Instructions for the task
Set down each entry exactly; omit images.

Dataset extract

'''

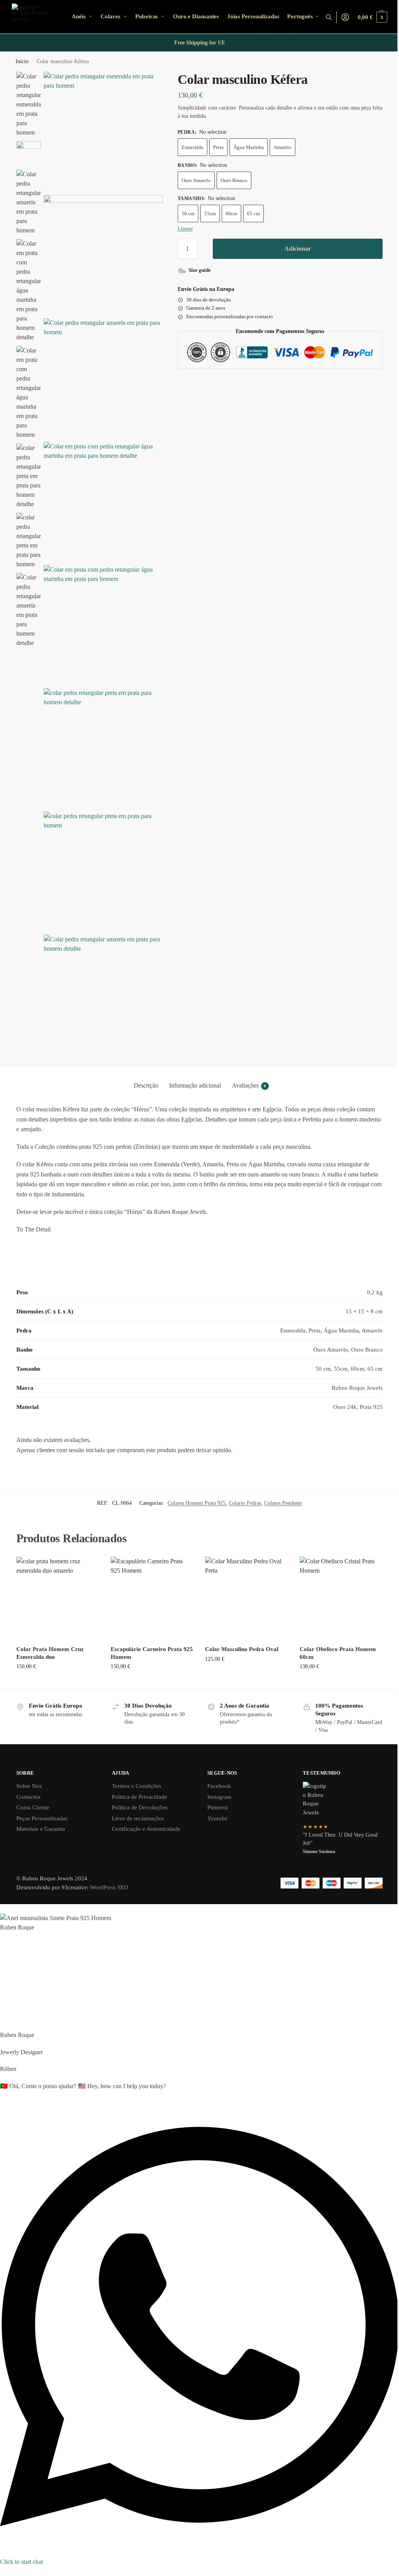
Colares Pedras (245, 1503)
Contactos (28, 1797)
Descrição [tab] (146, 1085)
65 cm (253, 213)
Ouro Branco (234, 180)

'''

Finished task
Colares Pedras (245, 1503)
Contactos (28, 1797)
Descrição [tab] (146, 1085)
65 cm (253, 213)
Ouro Branco (234, 180)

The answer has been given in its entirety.